Initialize \(\mathbf{x} ^{(0)}\), often as\( \mathbf{x} ^{[0]} \)or \(\mathbf{x} ^{[0]} +∆t\mathbf{v} ^{[0]} \)
For \(k=0\dots K\)
\(\quad\) Recalculate projection
✅ 对于弹簧系统,Recaculate projection 这一步实际上不需要,因为直接用弹簧系统的公式算力,得到的\(f\)是一样的。
✅ 如果是做 shape matching, 还是需要这一步,用于算 \(f\)
\(\quad\) Solve \((\frac{1}{∆t^2}\mathbf{M} +\mathbf{H} )∆\mathbf{x} =−\frac{1}{∆t^2}\mathbf{M} (\mathbf{x} ^{(k)}−\mathbf{x} ^{[0]}−∆t\mathbf{v} ^{[0]})+\mathbf{f} (\mathbf{x} ^{(k)})\)
\(\quad\) \(\mathbf{x} ^{(k+1)}\longleftarrow \mathbf{x} ^{(k)}+∆\mathbf{x} \)
\(\quad\) If \(||∆\mathbf{x}||\) is small \(\quad\) then break
\(\mathbf{x} ^{[1]}\longleftarrow \mathbf{x} ^{(k+1)}\)
\(\mathbf{v} ^{[1]}\longleftarrow (\mathbf{x} ^{[1]}-\mathbf{x} ^{[0]})/∆t\)
“Newton’s Method”
P26
Preconditioned Steepest Descent
- Mathematically, this approach is preconditioned steepest descent, in which:
$$ F(\mathbf{x} )=\frac{1}{2∆t^2} ||\mathbf{x} −\mathbf{x} ^{[0]}−∆t\mathbf{v} ^{[0]}||_\mathbf{M} ^2+E(\mathbf{x} ) $$
The performance depends on how well \(\mathbf{{\color{Orange} H} }\) approximates the real Hessian.

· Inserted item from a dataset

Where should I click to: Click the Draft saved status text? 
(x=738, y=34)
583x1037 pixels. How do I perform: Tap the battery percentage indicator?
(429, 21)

✅\(\mathrm{H}\)不需要很精确,一个近似的正定的矩阵,就能让结果收敛。
P27
Pros and Cons of Projective Dynamics
Pros
- By building constraints into energy, the simulation now has a theoretical solution with physical meaning.
- Fast on CPUs with a direct solver. No more factorization!
Cons
✅ Fast on CPU,因为它只作一次\(\mathbf{LU}\)分解。
- Fast convergence in the first few iterations.
- Slow on GPUs. (GPUs don’t support direct solver wells.)
✅ Slow on GPU,因为\(\mathbf{LU}\)分解不适用于 \(\mathbf{GPU}\)
- Slow convergence over time, as it fails to consider Hessian caused by projection.
- Still suffering from high stiffness
- Cannot easily handle constraint changes.
✅ constraint changes: 网格关系改变导至弹簧结构改变,原来的\(\mathbf{H}\)将不再适用。
- Contacts
- Remeshing due to fracture, etc.
✅ 课后答疑:
能量优化的方法很少用于刚体,主要是有限元、弹性体、衣服模拟。